After a whole morning of scratching my head because my code was giving slightly different results each time I executed it even if I was setting numpy’s seed before running any random-dependent process, I have just discovered that qml.qchem.molecular_hamiltonian, for some reason that I cannot fathom, uses numpy’s seed at some point. I have trying to find where in the code this happens (with no luck so far), but it is a fact that if I set numpy.random.seed before calling qml.qchem.molecular_hamiltonian then I always obtain the same Hamiltonian, but if I do not do it, then the Hamiltonian that I obtain is different every time (though very, very similar; differences arises in the 10th decimal of the coefficients or so).
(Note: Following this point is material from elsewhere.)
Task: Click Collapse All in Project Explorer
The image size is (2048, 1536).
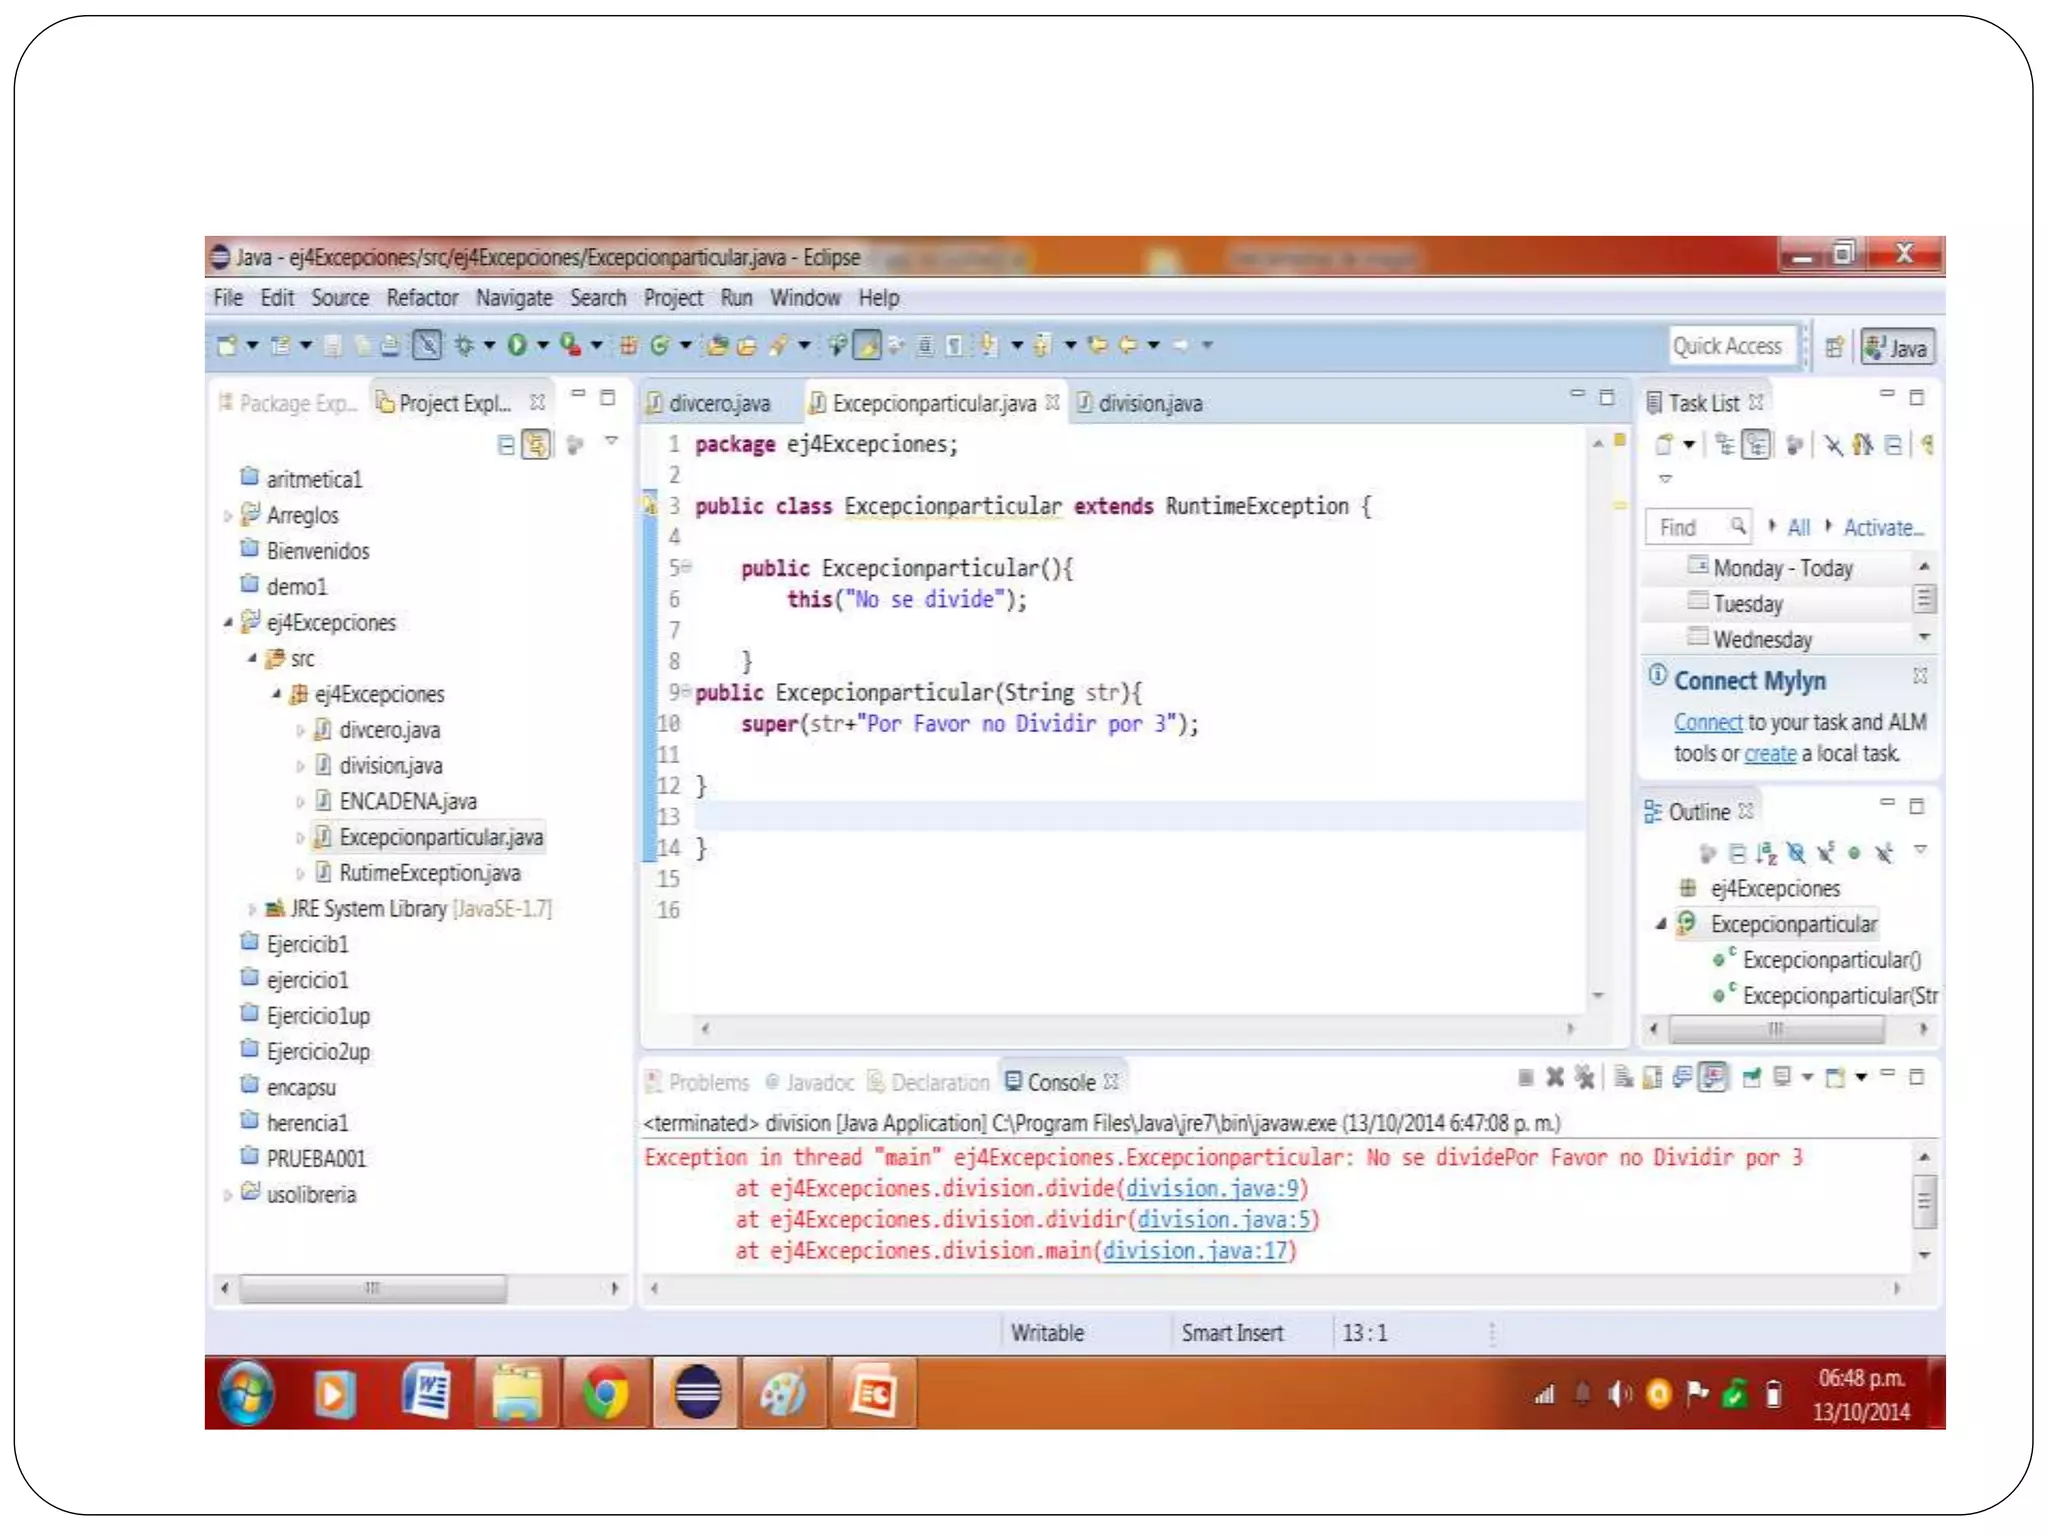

I do not understand the reason for this use of a random source to calculate the Hamiltonian (one would expect it to be a completely deterministic process), but I think that this should be at least acknowledged at some point in the documentation, to avoid extremely confusing situations like the one I’ve lived this morning.
Thanks in advance.
Hi @combarro, I’m glad you found a way to fix your problem and thank you for pointing this out! This will help us improve PennyLane. Please let us know about any other suggestions that you may have!
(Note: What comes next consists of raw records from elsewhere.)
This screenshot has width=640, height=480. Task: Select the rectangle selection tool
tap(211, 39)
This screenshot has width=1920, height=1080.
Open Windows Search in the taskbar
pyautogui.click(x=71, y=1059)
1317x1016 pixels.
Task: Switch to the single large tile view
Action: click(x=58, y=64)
Thanks! Any idea of what part of the process of computing the Hamiltonian requires randomness? I am little bit puzzled with this.
Hi @combarro and thank you very much for the nice feedback. Could you please give us a minimal code example that generates the random Hamiltonians? I will look into it asap and will give you an update. Thanks again.
As simple as this:
import pennylane as qml
from pennylane import numpy as np
symbols = [“H”, “H”]
coordinates = np.array([0.0, 0.0, -0.7, 0.0, 0.0, 0.7])
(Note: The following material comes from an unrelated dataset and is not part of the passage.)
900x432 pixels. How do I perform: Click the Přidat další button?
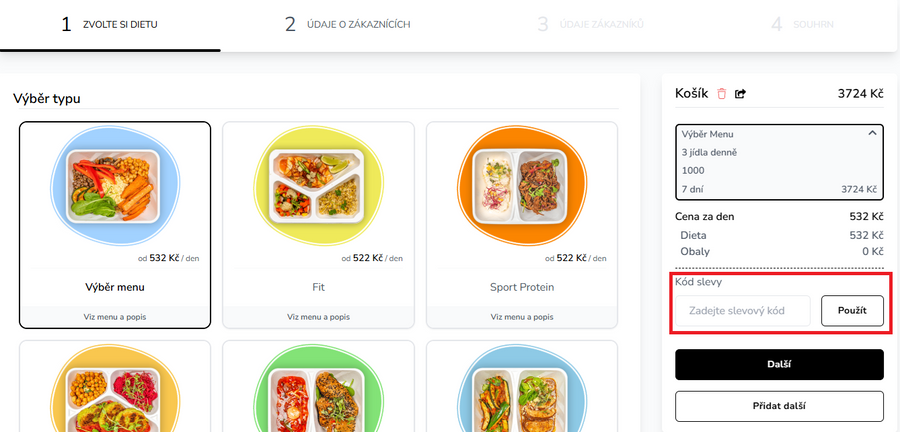[779, 406]
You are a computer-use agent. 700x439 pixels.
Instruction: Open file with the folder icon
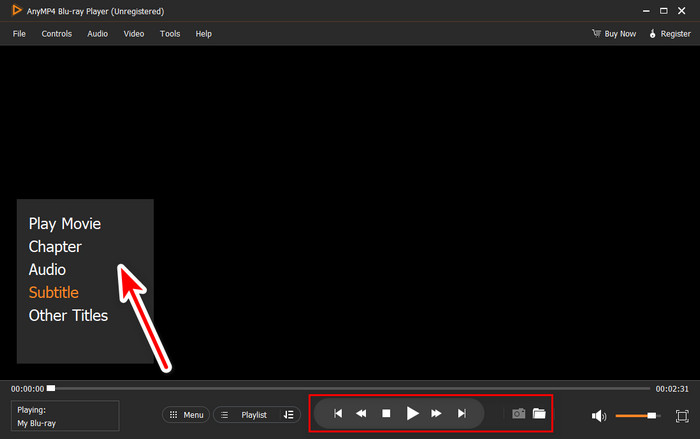[x=539, y=414]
H, qubits = qml.qchem.molecular_hamiltonian(symbols, coordinates)
print("Qubit Hamiltonian: ")
print(H)
If you don’t set a value for numpy.seed, every execution of this code leads to slightly different coefficients in the Hamiltonian. And, of course, even if you set it, subsequent executions in the same program lead to slightly different coefficients.
Thanks @combarro. The randomness, at the 12th digit after the decimal point, comes from this line which was added to fix an autograd failure in computing gradients of functions that perform matrix diagonalization for matrices with degenerate eigenvalues. For more details please see here. We are working to find another way to prevent that autograd failure. You can also find alternative ways to construct a Hamiltonian here. Thanks again for pointing to this and please feel free to let us know if you have any other questions.
Thanks so much for the info. This clarifies the issue for me. Thanks!